I know that language can be something of a barrier for some people but do not let that stop you from enjoying AlRawabi School For Girls, one of the best tv shows in Arabic, in my humble opinion.
Netflix showed me the trailer and I was somehow hooked even if I could not understand one word that the characters were saying (this is why we have subtitles, right?).
I put AlRawabi School for Girls on the my-to-watch list and almost forgot about this when I saw the title again on a sunny summer day. I figured, it is pretty short (just six episodes in the first season) so I can pass out the time with it. And then I could not press the next episode faster.
AlRawabi School For Girls’ plot
At this prestigious school for girls, we have the usual queen B represented by our antagonist, Layan. You know that she is popular because even if she sneaks out of the school bus to see her secret boyfriend no one tells on her. Her father is an important person in society and even if the teachers suspect that Layan skipped classes they cannot do anything that will anger her father.
Of course, anyone wants to be near her but only two girls can state that they are her friends. Classic minions of the queen of the school.
But not everyone wants to be part of her clique. Mariam is the opposite of Layan. She is a studious girl who appreciates the school and everything that it has to offer to her.
Because they are polar opposites and Layan feels threatened by miss perfection she spreads a rumor about her, nothing too damaging but serious enough to make her tell the headmistress that she skipped the day before.
Layan almost saved herself from the headmistress’s wrath and realized who the girl that told about her secret rendezvous was. She tricks Mariam into coming to an abandoned part of the school and beats her till she almost is killed.
This incident makes Mariam fear Layan and loses her chance of telling who knocked her up. When the cops admit that the school has security cameras Layan lies to make herself the victim.
Mariam is suspended. The two weeks spent at home were the perfect time for her to cook up a plan of destroying Layan, her minions, and the headmistress who knew that Layan lied. And which better weapon that the patriarchal view of women from the Arab world?
Even if you are not familiar with the Arabic rules of society they are so vividly different from the western world that they are bound to make you feel awful. And I come from a Balkan country where misogyny views are the standard. AlRawabi School for girls does not shy itself from showing the ugly truth.

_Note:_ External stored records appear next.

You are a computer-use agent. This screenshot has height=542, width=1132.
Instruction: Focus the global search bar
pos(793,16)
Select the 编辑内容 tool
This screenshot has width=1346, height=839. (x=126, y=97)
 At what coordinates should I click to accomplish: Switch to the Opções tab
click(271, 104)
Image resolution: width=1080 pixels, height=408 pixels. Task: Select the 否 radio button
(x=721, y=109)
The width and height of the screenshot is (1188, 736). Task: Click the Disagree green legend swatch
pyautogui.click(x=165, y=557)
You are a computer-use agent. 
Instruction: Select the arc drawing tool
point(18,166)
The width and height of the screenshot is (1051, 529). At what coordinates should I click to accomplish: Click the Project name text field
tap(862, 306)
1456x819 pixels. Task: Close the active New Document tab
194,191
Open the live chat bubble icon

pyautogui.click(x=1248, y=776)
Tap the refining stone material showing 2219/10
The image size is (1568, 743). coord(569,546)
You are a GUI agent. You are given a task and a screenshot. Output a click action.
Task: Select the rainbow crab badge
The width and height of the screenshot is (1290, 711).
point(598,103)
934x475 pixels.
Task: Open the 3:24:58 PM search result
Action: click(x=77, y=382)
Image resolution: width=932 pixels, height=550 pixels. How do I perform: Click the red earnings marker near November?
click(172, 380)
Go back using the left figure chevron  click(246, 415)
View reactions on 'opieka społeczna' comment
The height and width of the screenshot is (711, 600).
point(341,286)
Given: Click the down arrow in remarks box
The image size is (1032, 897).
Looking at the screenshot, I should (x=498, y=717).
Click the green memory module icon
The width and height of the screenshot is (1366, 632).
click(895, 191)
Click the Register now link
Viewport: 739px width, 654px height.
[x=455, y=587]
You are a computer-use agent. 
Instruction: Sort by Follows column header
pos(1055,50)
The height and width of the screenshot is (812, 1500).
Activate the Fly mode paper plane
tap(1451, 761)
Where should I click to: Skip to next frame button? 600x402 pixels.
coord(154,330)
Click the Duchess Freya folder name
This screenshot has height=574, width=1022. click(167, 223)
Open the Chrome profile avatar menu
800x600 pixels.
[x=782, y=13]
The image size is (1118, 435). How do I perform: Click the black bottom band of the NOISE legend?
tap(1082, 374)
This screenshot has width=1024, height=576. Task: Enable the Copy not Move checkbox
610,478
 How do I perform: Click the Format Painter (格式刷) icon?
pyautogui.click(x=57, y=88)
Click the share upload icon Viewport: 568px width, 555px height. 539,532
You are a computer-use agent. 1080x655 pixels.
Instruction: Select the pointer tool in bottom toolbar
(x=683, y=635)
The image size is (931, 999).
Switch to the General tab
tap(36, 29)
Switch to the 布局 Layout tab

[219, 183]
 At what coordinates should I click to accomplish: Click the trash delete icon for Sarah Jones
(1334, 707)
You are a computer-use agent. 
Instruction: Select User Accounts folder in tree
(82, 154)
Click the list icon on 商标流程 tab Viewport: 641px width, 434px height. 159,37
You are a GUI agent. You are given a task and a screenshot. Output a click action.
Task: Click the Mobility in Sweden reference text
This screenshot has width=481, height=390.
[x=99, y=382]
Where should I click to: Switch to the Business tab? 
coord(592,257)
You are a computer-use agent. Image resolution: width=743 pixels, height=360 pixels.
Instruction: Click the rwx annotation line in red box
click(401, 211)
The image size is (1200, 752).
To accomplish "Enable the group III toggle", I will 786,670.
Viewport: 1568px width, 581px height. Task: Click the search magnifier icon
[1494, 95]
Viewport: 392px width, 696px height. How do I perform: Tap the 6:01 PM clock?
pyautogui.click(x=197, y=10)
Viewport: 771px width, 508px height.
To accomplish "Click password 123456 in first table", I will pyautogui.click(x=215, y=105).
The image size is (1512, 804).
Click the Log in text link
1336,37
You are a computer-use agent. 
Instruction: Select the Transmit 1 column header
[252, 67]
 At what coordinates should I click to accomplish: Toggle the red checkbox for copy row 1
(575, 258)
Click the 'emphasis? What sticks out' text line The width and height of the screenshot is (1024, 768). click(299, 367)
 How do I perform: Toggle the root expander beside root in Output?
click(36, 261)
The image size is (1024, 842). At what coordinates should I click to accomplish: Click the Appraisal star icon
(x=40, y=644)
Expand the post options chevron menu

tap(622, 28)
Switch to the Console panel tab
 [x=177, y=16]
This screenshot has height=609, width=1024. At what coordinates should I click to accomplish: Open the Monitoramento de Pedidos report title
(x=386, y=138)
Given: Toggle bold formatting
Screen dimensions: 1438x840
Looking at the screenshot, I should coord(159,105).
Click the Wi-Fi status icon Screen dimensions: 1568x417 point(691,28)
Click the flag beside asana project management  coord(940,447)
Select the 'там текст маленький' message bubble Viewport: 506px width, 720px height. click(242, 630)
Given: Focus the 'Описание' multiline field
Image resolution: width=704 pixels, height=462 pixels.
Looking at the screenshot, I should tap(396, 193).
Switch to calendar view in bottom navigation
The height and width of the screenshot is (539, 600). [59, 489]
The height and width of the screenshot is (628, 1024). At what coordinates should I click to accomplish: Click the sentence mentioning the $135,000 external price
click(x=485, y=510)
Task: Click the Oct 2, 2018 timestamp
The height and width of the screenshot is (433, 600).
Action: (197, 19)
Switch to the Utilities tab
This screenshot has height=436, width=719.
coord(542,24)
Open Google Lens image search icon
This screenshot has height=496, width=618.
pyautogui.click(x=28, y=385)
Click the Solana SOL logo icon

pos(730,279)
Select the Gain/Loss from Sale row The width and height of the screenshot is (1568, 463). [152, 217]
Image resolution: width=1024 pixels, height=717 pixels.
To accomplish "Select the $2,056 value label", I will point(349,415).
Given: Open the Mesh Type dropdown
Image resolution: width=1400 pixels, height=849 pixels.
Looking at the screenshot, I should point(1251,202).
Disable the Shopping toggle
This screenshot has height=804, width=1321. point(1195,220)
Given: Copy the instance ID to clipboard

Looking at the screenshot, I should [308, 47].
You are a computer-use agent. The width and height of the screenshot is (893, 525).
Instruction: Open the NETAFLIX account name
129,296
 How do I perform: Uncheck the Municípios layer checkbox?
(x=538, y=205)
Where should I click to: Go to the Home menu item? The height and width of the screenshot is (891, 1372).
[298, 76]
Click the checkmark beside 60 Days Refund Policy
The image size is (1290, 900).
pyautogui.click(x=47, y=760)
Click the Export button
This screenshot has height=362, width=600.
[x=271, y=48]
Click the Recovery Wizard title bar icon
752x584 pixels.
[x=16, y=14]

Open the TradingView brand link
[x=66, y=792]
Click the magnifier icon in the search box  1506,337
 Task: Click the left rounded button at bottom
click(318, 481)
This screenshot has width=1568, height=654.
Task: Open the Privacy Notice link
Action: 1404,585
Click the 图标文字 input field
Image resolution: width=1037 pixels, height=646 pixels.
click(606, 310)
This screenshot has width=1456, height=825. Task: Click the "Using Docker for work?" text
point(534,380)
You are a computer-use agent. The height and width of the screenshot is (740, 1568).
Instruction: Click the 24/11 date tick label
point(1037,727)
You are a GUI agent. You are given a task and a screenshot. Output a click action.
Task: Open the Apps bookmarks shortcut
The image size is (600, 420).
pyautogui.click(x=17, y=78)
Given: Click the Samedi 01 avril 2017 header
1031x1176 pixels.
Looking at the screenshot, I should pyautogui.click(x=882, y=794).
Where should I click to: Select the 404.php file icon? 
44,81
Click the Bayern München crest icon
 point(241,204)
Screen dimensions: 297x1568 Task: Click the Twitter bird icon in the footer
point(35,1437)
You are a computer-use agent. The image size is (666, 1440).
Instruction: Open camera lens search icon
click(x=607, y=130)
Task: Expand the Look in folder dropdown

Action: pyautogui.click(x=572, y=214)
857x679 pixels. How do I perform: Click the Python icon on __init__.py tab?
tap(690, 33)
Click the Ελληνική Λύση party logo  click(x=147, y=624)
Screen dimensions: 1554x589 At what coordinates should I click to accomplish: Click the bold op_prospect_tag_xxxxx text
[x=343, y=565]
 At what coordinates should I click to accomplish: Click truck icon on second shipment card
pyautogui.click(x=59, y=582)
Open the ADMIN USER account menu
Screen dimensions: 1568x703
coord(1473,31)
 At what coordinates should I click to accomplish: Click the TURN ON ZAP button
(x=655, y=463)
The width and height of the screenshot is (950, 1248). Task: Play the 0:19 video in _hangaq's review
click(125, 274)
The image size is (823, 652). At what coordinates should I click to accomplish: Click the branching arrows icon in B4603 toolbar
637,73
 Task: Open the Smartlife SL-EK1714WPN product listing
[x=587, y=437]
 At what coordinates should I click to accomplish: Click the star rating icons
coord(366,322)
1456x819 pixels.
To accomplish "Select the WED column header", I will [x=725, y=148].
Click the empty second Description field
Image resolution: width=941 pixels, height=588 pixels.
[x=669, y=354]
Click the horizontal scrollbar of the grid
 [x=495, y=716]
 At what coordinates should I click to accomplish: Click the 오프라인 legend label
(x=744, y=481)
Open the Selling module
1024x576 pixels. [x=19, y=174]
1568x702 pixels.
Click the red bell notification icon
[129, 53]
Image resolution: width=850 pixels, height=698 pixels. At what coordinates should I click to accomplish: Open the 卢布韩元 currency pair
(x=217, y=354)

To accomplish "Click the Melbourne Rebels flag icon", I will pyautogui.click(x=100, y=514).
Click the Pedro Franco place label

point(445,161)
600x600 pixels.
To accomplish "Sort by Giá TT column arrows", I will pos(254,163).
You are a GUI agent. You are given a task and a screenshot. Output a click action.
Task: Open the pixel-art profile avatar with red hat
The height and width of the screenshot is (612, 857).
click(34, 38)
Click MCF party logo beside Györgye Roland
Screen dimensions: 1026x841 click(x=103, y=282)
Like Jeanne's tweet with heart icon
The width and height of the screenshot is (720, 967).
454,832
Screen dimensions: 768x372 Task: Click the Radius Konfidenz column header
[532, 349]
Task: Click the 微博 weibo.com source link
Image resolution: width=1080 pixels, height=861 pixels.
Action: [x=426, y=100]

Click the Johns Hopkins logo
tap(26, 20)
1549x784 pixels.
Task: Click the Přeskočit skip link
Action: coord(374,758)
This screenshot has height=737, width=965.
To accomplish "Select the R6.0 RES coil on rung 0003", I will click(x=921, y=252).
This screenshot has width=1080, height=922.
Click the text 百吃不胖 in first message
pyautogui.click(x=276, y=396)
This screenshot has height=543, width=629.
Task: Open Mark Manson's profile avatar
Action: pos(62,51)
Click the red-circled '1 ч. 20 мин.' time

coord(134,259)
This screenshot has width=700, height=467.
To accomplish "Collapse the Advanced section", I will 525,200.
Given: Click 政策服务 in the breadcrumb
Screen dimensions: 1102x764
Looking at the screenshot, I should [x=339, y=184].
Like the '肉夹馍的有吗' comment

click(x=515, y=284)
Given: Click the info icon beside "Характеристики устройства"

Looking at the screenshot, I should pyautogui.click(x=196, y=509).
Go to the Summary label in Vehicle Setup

All of Mariam’s revenge plans are made keeping in mind how society views women: the posting of a picture of a girl without her hijab for example.
There is not one moment where you do not think that even if Mariam is right to feel vengeful she is doing this all wrong, she gets stuck in this vicious circle and she becomes exactly like her tormentors. And nobody can turn her away from her path, even knowing the consequences.
The actresses did a terrific job of portraying the blend of innocence (because what are the antagonists but other tortured souls that inflict pain where they can feel powerful) and the meanness of teenagers.
If you take the main cast you see that the whole school is to blame for this toxic atmosphere. The other girls do not need Layan to start inflicting pain on their classmates, they are the first to mock the others for a fashion faux. Even the teachers blame the girls for wearing shorts and (considered in the West) a normal swimsuit. Under these conditions can we blame any of the girls that they turned up how they did?
The second season has been ordered by Netflix and now we can all wait to see if it is going to live up to the brilliant introduction. However, we are sure that it will do.